Ouça a coluna ‘CBN Via Legal’ com Octávio Belardi
A pandemia do novo coronavírus trouxe inúmeros desafios para empresários brasileiros, muitos deles enfrentando dificuldades para manter seus negócios. A busca por soluções para equilibrar as finanças e evitar o fechamento das portas levou muitos a explorarem alternativas legais, como a renegociação de dívidas.
Novas Leis de Recuperação Judicial e Falência
Recentemente, houve atualização na lei de recuperação judicial e falência (Lei 11.101/2005), trazendo mudanças significativas para o processo. Entre as principais alterações estão a inclusão expressa da conciliação e mediação, a possibilidade de inclusão do produtor rural no processo e a dispensa do pagamento de alguns impostos, como o Imposto de Renda. Além disso, houve ajustes de procedimento para desburocratizar o processo, permitindo, por exemplo, deliberações por meios virtuais.

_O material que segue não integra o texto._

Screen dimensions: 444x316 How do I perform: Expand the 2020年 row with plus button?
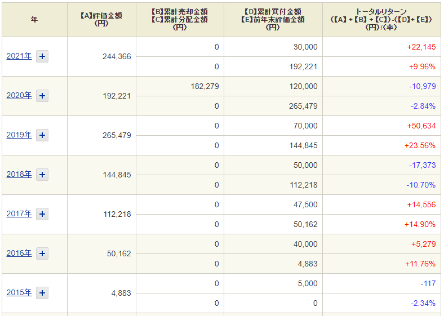click(42, 96)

Dívidas com a União, Estados e Municípios
Uma das novidades mais relevantes diz respeito às dívidas tributárias. A nova lei estende os prazos de pagamento de dívidas com a União, possibilitando parcelamentos em até 120 parcelas para empresas de médio porte e 144 parcelas para micro e pequenas empresas. Essa medida visa dar maior fôlego financeiro aos devedores em recuperação judicial.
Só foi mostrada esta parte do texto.